Rz. 15
Stand: EL 127 – ET: 08/2021
In bestimmten Fällen wird der Beginn der Festsetzungsfrist hinausgeschoben (Anlaufhemmung – § 170 Abs 2 AO). So beginnt die Frist in den Fällen, in denen eine > Steuererklärung oder eine Steueranmeldung einzureichen ist wie zB bei der ESt (§ 56 EStDV) oder der LSt (§ 41a Abs 1 EStG), erst mit Ablauf des Kalenderjahres, in dem die Steuererklärung oder Anmeldung beim FA eingeht. Ebenso verzögert eine Anzeige des ArbG (§ 41c Abs 4 Satz 1 Nr 2 EStG; > Anzeigepflichten Rz 8 f) den Anlauf der Festsetzungsfrist für die LSt gegenüber dem ArbN (BFH 238, 408 = BStBl 2013 II, 190; > Nachforderung von Lohnsteuer Rz 21 ff). In diesen Fällen beginnt die Festsetzungsfrist jedoch spätestens vom Ablauf des dritten Kalenderjahres an, das auf das Jahr folgt, in dem die Steuer entstanden ist (§ 170 Abs 2 Nr 1 AO; vgl BFH 220, 220 = BStBl 2009 II, 703).

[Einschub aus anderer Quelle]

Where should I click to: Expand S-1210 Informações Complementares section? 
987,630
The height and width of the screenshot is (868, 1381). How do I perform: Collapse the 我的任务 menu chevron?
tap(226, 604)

Die Anlaufhemmung tritt unabhängig davon ein, ob sich die Pflicht zur Abgabe der Erklärung oder Anzeige unmittelbar aus einem Gesetz oder einer Rechtsverordnung ergibt oder ob das FA den Stpfl zur Abgabe einer Erklärung auffordert (§ 149 Abs 1 Satz 2 AO). Nicht gehemmt wird die Festsetzungsverjährung jedoch in den Fällen der Antragsveranlagung nach § 46 Abs 2 Nr 8 EStG (> Veranlagung von Arbeitnehmern Rz 109; AEAO zu § 170 Tz 3 sowie BFH/NV 2013, 340 mwN).
Rz. 15/1
Stand: EL 127 – ET: 08/2021
Für den Lauf der Festsetzungsfrist sind aufgrund der Anlaufhemmung die LSt-Anmeldungszeiträume von Dezember des Vorjahres bis November des laufenden Kalenderjahres zusammenzufassen, deren Festsetzungsfrist gemeinsam mit Ablauf des 31.12. des betreffenden Jahres beginnt und bei Ablauf des 4. Folgejahres endet.
Beispiel 1:
Im Jahre 2021 soll bei einem ArbG, der zuletzt in 2015 geprüft worden ist, eine > Außenprüfung der LSt stattfinden. Die hier monatlich einzureichenden (§ 41a Abs 2 Satz 1 EStG) LSt-Anmeldungen wurden fristgerecht abgegeben.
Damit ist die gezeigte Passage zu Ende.